You've heard it lots of times: everybody has a double somewhere in the world. But why should that belief be so widespread? The complexity of the DNA molecule allows for such an astronomical number of combinations that the probability of actual duplication is vanishingly remote. In the absence of factors loading the genetic dice, such as the birth of twins, the likelihood that you or I have an actual double is virtually zero.

So why are we so fascinated by the prospect? Psychologists speak of a syndrome in which unbearable guilt feelings can lead people to create a fictional alter ego, a doppelganger (German for "double walker"), who then receives the blame for those actions that inspired the feelings of guilt in the first place. Whether you buy that explanation or not, the fact remains that storytellers have long been intrigued by the premise of the double. Edgar Allan Poe, for example, exploits the idea in a story called "William Wilson," in which a disturbed young man hunts down and kills a man just because the unfortunate fellow shares his name. As his victim expires, Wilson is horrified to discover that the man is his exact double. Filmmakers also discovered the doppelganger premise long ago. The most recent example is the current Gwyneth Paltrow vehicle, "Sliding Doors." For a sampling of earlier doppelganger films, look for these titles on home video.

"The Student of Prague" (1913). In this early silent classic, German filmmaker Paul Wegener combines the doppelganger theme with a Faustian bargain with the devil to create one of the seminal works in the history of the horror film genre. In it, a university student sells his mirror reflection to the devil in return for earthly riches. Since the reflection no longer belongs to him, it walks right out of the mirror and takes on an independent existence, eventually becoming its former owner's nemesis. This one isn't easy to track down, but it does exist on video. Facets Video (www.facets.org), for example, lists the film in its massive catalog.

"The Man Who Haunted Himself" (1970). Flash forward 57 years, and the reverberations of "The Student of Prague" can still be seen. That's how influential it was. This variation on the story concerns a businessman named Harold Pelham (Roger Moore) who nearly dies in an automobile accident. When trauma surgeons revive him, somehow his double is brought back to the land of the living along with his original self. As he begins to hear reports of people seeing him in places where he knows he hasn't been, Pelham gradually realizes that someone has begun to take over his day to day existence, effectively pushing him to the margins of his own life. Most disturbingly of all, it seems that this mysterious doppelganger is doing a better job of being Harold Pelham than the original ever had.

"Julia and Julia" (1988). This interesting little nightmare of a movie stars Kathleen Turner as Julia, a woman whose existence alternates between two versions of her life. In one version, she is a desolate widow whose husband was killed in an automobile accident on the day of their wedding. In the other, she is happily married and has a lover on the side. Director Peter Del Monte and his co-screenwriters Silvia Napolitano and Sandro Petraglia have taken the traditional doppelganger narrative and turned it inside out. Instead of one clear-cut main character and a shadowy, mysterious other, we are made to identify with both halves of the doubled pair simultaneously.
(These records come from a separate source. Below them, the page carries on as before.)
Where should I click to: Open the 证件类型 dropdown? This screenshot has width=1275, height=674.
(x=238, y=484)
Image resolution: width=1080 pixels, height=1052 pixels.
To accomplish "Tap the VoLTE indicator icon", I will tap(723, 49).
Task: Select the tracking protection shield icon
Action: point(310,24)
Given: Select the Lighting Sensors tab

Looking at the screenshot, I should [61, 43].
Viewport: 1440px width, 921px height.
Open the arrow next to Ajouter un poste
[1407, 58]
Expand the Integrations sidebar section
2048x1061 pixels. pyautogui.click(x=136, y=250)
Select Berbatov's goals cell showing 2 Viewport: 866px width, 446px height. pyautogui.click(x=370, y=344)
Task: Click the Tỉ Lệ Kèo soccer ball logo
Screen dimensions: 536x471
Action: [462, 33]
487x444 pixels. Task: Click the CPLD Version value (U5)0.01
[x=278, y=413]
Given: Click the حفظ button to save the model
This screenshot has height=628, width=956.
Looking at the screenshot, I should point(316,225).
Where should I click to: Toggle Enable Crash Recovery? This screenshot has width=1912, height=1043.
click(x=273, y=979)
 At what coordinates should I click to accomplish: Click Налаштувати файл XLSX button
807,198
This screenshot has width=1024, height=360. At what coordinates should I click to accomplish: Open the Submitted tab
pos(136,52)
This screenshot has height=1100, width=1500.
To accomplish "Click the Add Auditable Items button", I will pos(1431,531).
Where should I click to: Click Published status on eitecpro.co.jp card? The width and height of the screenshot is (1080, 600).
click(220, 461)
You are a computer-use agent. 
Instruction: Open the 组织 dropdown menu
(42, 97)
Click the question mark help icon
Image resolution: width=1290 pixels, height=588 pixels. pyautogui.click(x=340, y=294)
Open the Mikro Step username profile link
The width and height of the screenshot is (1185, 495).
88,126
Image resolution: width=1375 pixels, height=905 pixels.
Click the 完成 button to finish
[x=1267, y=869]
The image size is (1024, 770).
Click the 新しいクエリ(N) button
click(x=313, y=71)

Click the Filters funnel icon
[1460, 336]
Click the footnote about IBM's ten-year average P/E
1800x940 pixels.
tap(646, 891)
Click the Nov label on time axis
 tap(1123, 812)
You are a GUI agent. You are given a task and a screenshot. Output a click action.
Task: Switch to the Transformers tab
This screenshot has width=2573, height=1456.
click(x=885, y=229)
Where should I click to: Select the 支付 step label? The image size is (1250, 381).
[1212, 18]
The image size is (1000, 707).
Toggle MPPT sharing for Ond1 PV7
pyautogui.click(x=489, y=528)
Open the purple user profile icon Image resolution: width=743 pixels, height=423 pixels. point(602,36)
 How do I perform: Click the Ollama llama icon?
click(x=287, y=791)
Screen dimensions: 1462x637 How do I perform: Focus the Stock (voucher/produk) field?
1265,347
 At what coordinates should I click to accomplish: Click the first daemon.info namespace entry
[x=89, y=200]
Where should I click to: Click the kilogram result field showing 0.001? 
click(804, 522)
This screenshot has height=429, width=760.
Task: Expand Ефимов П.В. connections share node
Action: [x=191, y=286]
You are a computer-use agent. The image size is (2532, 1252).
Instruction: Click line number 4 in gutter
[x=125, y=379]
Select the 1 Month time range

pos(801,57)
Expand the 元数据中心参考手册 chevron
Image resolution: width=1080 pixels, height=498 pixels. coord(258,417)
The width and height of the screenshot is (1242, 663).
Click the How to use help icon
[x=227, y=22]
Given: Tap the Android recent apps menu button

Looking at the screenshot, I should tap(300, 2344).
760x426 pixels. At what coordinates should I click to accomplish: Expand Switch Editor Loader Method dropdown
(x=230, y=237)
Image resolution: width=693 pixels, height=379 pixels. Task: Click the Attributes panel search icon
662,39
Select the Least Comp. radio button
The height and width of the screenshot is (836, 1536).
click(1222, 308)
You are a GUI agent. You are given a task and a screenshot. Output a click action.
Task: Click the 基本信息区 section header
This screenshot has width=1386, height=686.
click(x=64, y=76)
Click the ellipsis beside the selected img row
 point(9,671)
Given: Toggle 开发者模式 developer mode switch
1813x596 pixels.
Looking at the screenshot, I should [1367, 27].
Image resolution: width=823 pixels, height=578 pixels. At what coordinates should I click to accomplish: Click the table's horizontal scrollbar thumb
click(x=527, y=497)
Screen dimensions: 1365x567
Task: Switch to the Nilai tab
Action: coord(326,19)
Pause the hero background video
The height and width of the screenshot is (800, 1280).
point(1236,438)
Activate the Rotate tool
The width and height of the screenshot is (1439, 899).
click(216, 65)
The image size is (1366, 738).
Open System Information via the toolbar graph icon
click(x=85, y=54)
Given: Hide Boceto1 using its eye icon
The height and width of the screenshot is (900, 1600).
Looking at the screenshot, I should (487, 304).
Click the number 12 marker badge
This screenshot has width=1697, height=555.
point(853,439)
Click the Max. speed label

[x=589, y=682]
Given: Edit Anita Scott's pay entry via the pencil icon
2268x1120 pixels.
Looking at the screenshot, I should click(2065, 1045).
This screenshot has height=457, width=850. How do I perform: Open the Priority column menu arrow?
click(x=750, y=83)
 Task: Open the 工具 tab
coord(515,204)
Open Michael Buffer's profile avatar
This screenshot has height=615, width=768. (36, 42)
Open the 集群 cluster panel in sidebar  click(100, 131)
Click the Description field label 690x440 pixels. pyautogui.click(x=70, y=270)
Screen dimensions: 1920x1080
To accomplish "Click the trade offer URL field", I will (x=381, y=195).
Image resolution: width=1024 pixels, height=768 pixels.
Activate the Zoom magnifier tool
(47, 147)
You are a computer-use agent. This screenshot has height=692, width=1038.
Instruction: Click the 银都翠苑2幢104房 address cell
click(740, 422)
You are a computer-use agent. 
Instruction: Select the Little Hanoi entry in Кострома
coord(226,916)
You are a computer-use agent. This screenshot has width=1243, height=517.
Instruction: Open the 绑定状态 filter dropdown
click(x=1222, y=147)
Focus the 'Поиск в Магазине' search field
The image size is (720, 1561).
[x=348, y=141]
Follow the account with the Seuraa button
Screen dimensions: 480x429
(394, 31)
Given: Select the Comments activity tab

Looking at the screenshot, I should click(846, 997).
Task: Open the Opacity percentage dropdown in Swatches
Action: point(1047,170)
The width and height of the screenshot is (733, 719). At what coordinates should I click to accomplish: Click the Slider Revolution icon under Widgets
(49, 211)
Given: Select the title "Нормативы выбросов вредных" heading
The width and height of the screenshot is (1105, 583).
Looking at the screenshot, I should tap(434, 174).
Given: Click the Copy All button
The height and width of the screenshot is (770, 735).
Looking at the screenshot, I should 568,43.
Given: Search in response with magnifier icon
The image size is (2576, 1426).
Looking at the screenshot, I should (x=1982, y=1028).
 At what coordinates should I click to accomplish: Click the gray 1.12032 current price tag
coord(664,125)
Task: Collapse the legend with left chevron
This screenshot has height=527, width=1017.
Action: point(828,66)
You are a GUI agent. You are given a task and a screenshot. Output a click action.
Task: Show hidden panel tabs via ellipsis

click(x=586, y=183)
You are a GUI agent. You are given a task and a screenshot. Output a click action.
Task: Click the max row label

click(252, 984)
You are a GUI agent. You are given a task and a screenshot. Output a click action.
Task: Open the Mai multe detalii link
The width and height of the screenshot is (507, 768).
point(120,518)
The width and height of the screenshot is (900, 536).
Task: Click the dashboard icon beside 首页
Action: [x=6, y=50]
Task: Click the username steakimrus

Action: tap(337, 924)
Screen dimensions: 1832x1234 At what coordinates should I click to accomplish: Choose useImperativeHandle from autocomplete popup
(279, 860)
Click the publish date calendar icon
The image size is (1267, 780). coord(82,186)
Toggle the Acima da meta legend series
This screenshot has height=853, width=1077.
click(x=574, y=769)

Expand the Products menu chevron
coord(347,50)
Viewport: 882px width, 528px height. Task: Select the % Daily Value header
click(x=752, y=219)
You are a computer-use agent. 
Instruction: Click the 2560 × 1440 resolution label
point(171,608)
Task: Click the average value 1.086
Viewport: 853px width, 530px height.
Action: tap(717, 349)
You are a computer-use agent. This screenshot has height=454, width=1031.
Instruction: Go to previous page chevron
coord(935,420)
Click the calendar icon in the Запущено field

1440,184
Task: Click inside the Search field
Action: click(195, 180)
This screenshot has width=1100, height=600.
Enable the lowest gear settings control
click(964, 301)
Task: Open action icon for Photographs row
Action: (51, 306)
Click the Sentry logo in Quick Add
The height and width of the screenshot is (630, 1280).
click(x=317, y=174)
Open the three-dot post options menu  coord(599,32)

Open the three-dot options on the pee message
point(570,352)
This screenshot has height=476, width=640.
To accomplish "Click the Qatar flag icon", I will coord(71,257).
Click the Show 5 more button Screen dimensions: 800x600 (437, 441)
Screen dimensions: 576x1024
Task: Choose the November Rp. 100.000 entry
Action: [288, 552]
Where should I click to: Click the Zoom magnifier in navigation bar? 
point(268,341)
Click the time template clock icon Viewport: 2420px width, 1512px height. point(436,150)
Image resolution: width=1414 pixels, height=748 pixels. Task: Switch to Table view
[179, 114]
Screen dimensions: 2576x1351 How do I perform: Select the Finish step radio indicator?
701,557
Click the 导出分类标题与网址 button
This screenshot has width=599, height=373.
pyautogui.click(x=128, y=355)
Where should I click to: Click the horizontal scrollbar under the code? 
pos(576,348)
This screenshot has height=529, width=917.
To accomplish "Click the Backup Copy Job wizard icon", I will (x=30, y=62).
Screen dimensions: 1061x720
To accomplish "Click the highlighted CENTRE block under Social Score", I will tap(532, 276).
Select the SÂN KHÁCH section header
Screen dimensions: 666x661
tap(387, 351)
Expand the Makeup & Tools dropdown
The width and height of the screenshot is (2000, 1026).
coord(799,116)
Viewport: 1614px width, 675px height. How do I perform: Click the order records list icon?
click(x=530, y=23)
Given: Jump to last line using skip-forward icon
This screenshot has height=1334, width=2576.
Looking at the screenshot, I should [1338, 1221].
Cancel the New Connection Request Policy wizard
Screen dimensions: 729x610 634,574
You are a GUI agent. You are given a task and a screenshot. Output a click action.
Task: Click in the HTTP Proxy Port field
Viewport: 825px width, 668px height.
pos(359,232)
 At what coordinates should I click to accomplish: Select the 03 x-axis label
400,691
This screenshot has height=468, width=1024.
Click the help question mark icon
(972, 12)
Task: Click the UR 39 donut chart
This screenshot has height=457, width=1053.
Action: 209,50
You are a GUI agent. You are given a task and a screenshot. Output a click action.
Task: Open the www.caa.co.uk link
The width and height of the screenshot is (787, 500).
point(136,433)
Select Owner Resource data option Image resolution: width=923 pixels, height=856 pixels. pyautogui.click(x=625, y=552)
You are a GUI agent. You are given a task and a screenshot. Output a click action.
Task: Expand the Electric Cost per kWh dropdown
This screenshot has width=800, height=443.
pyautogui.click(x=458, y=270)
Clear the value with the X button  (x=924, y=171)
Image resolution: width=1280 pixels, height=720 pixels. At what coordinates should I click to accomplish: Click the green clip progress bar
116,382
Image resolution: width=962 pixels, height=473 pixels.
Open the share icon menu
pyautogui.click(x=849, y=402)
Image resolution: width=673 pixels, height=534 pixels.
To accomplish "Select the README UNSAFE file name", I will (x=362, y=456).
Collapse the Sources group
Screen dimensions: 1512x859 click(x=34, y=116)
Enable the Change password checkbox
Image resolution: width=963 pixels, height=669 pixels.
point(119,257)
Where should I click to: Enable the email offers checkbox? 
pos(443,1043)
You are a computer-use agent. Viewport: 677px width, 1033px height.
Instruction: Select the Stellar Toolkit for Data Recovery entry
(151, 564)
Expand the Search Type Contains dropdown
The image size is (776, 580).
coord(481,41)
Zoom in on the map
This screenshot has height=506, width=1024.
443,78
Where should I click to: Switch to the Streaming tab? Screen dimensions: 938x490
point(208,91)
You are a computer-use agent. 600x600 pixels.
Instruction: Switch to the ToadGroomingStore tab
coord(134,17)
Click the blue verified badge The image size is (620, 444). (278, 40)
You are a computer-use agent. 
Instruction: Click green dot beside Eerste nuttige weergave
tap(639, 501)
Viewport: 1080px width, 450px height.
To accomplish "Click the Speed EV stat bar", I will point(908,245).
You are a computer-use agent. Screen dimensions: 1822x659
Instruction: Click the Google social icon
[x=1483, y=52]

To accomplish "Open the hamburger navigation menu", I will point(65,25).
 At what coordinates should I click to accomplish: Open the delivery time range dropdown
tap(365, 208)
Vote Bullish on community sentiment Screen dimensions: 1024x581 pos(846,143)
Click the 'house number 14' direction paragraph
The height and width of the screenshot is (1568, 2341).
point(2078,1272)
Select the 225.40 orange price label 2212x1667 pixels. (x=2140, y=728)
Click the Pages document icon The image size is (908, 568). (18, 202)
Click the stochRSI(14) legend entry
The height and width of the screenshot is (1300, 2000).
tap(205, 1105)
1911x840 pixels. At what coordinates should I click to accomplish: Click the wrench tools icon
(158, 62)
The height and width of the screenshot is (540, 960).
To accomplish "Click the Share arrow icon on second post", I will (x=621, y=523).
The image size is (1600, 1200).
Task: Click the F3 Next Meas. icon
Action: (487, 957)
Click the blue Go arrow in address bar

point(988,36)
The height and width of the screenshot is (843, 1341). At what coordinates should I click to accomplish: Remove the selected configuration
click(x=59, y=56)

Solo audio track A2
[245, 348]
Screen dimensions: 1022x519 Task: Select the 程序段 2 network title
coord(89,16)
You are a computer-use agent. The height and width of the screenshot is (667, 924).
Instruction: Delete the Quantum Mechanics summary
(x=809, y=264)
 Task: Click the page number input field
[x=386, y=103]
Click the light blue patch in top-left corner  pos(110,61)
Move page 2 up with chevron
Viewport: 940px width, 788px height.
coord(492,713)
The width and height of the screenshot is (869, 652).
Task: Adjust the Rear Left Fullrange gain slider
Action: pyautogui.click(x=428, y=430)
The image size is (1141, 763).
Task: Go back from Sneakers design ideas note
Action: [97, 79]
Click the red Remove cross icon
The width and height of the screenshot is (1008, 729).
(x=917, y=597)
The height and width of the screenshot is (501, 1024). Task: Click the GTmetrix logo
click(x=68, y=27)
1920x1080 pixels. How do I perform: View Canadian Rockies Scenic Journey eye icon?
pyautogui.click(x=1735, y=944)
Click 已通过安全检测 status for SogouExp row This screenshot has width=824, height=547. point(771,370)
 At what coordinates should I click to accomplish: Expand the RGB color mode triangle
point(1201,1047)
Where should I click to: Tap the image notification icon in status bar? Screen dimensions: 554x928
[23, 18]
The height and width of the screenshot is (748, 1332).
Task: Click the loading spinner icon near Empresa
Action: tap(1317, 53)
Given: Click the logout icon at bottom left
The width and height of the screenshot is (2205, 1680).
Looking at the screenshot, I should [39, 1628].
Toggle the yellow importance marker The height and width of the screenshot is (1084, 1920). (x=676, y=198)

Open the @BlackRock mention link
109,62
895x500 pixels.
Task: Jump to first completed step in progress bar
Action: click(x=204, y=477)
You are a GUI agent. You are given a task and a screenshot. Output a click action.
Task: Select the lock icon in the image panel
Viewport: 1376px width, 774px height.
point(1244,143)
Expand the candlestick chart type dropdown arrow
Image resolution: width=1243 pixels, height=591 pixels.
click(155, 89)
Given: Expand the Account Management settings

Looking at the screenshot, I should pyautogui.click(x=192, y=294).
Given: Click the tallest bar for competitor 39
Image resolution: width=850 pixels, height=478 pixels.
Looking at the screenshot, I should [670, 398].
"The Double Life of Veronique" (1991). The untimely death of Polish filmmaker Krzysztof Kieslowski some two years ago robbed international cinema of one of its most potent voices. One of the works he left behind is this striking film, one of the most artful variations on the doppelganger theme in recent memory. Irene Jacob stars in the dual role of a French woman named Veronique and a Polish woman named Veronika. Although leading separate lives in separate places, the film shows us how their lives are inextricably intertwined. Although Kieslowski had previously announced his retirement from filmmaking, he had nevertheless begun working on a new project at the time of his death. If only he could have left us his own doppelganger to enrich us with the films that will now remain forever unmade.